### WHAT TO DO:
What you return should be every line below, word for word, and none of the images.

[Collected data]
+ + + + +

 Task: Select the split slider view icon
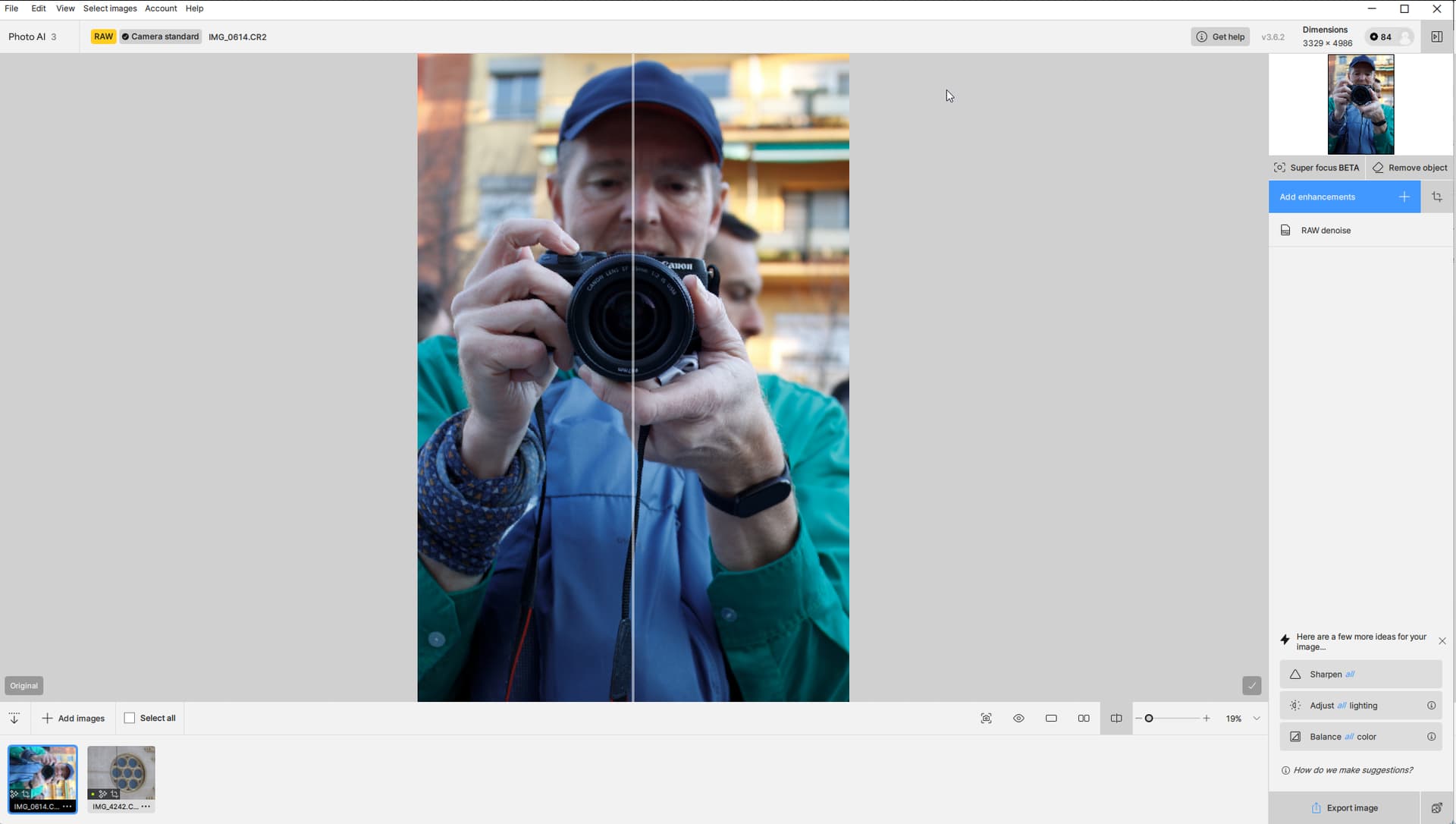pyautogui.click(x=1116, y=719)
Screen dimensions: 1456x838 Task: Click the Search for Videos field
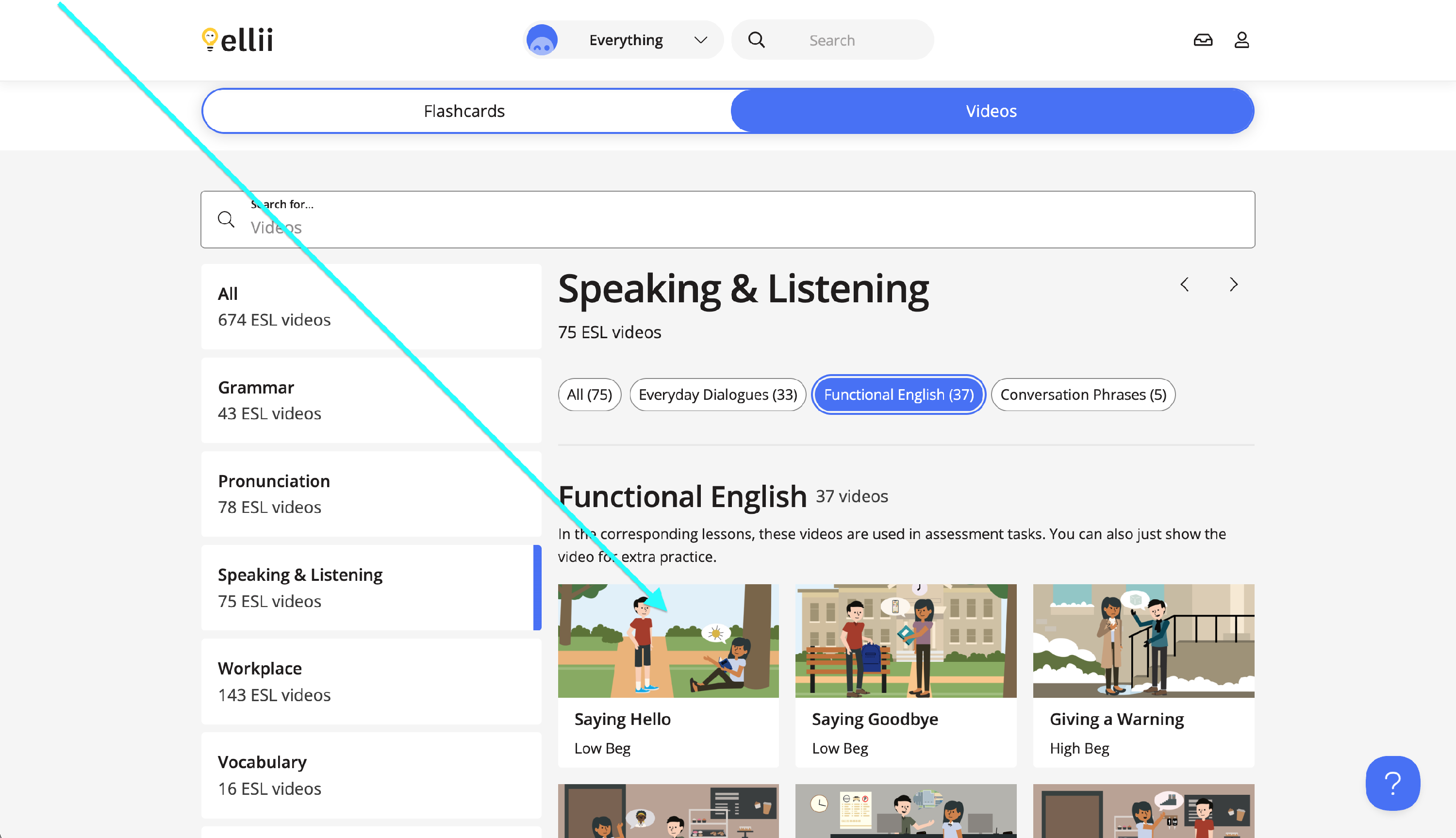pos(728,220)
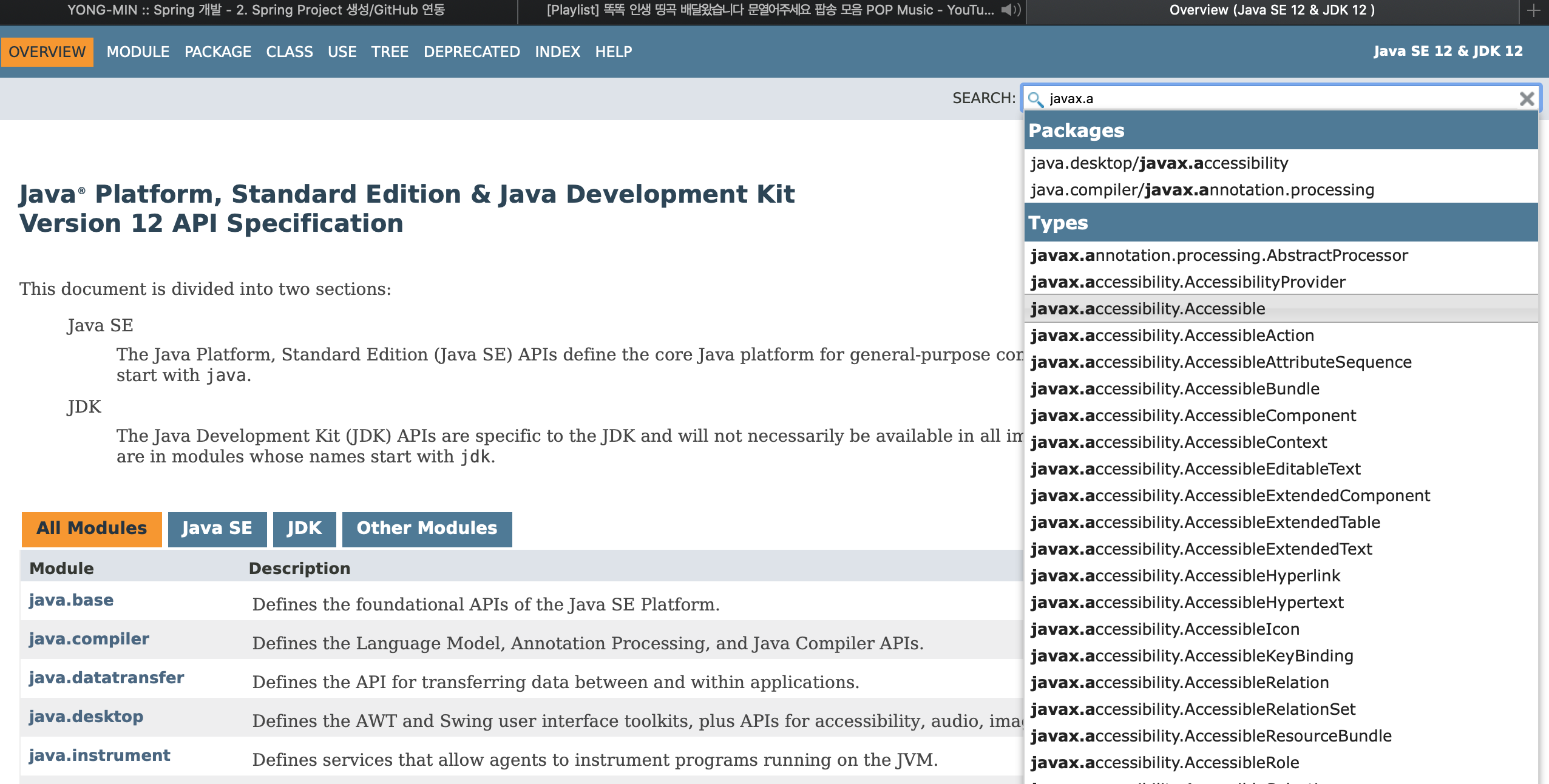
Task: Go to the HELP navigation link
Action: (613, 52)
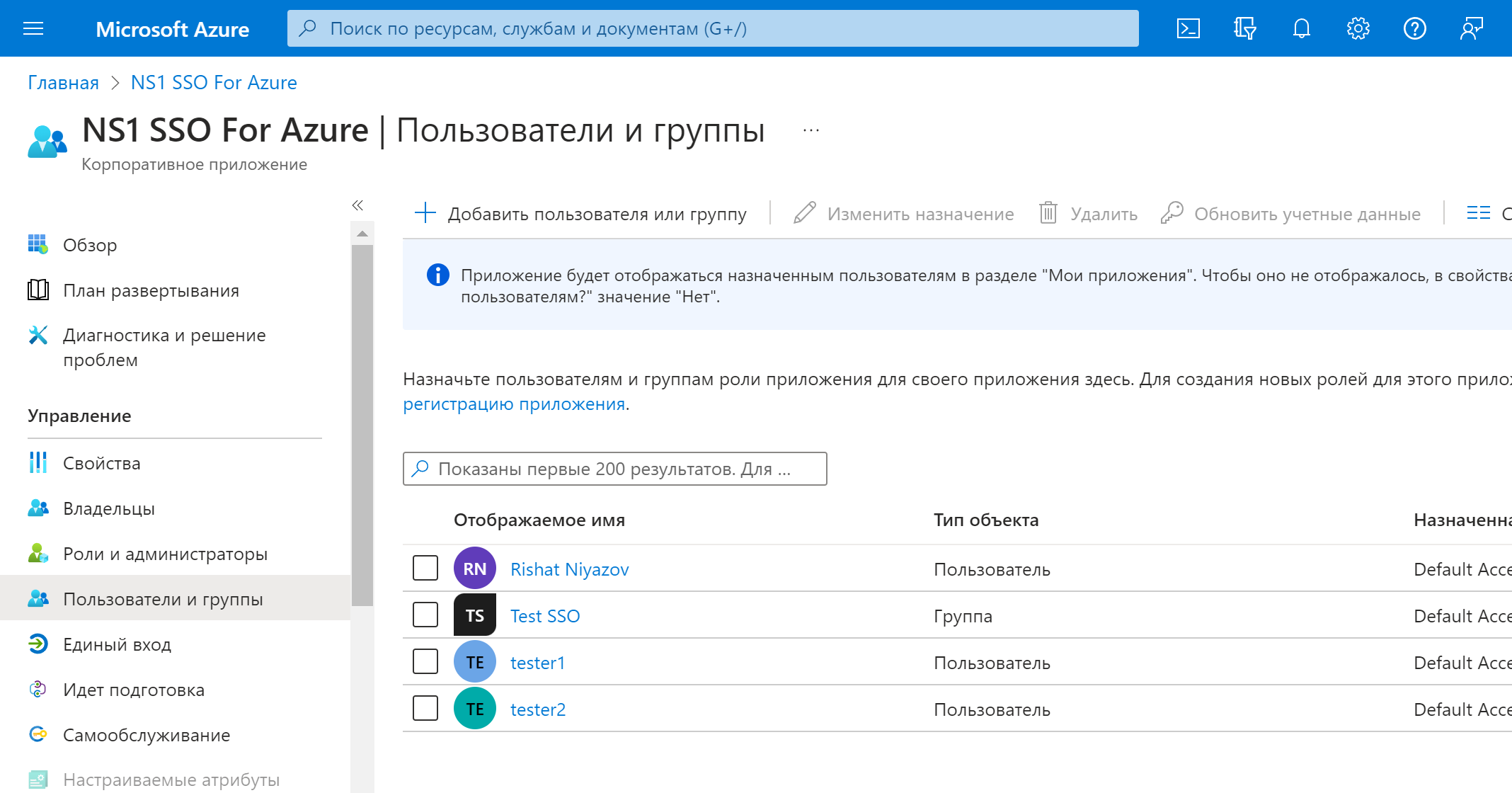This screenshot has height=793, width=1512.
Task: Open portal settings gear
Action: pos(1358,28)
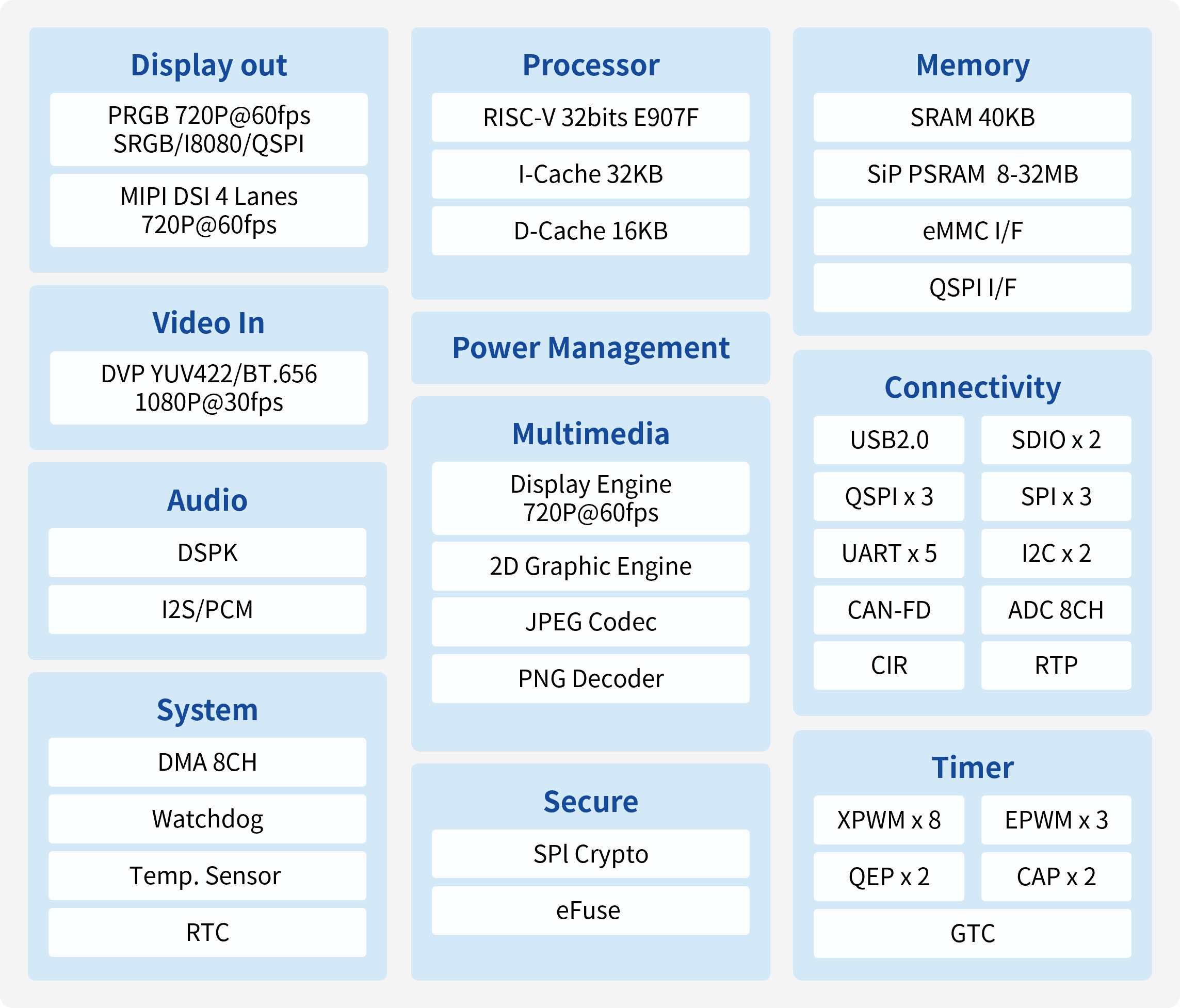Select the 2D Graphic Engine block
1180x1008 pixels.
tap(590, 566)
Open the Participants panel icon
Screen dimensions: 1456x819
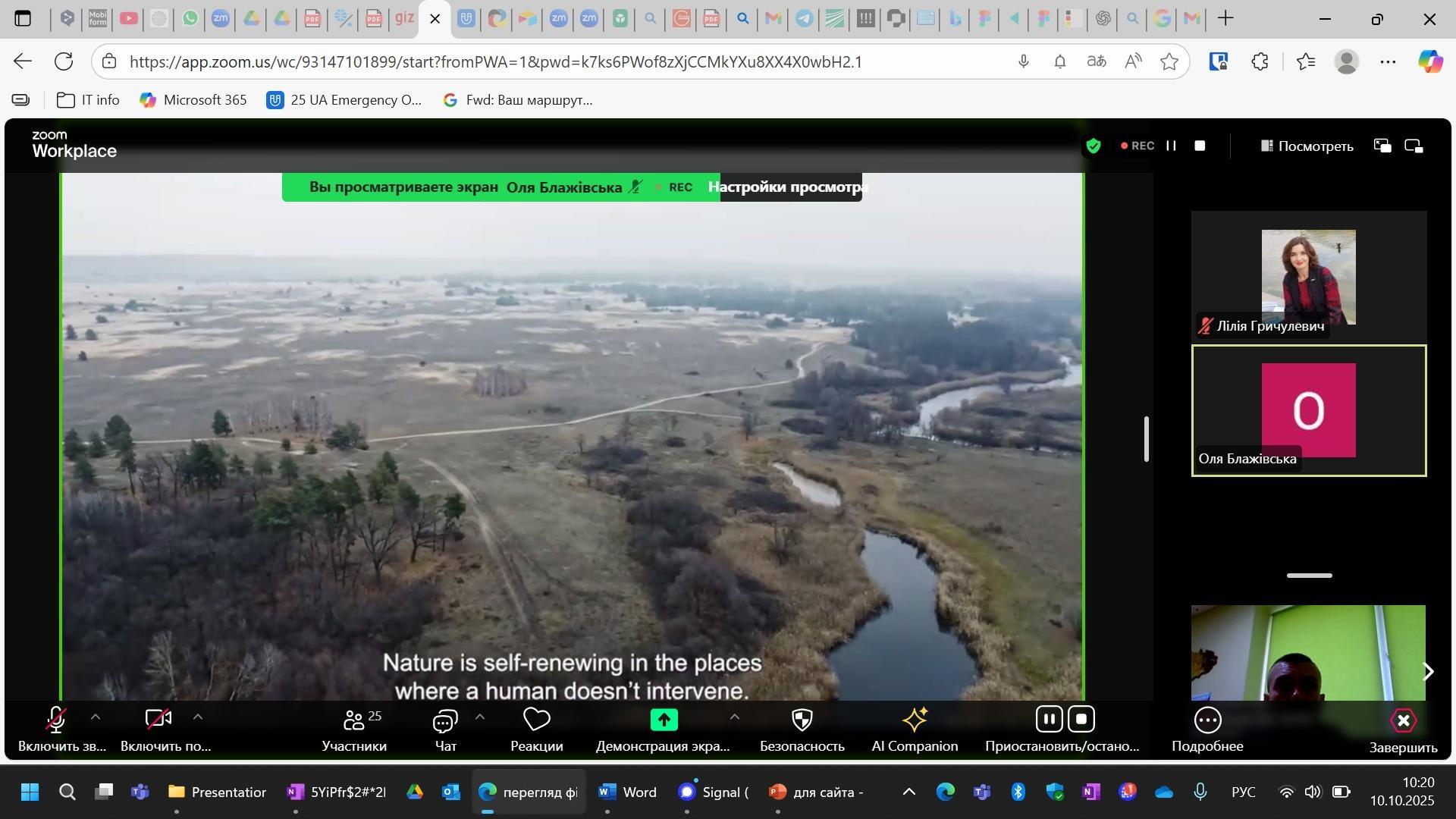point(354,720)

+ + + + +

### SOLUTION TO THE PROBLEM:
 Task: Select the split slider view icon
pyautogui.click(x=1116, y=719)
Screen dimensions: 1456x838 Task: Click the Search for Videos field
pos(728,220)
Task: Go to the HELP navigation link
Action: (613, 52)
This screenshot has height=793, width=1512.
Task: Open portal settings gear
Action: pos(1358,28)
Select the 2D Graphic Engine block
1180x1008 pixels.
tap(590, 566)
Open the Participants panel icon
Screen dimensions: 1456x819
point(354,720)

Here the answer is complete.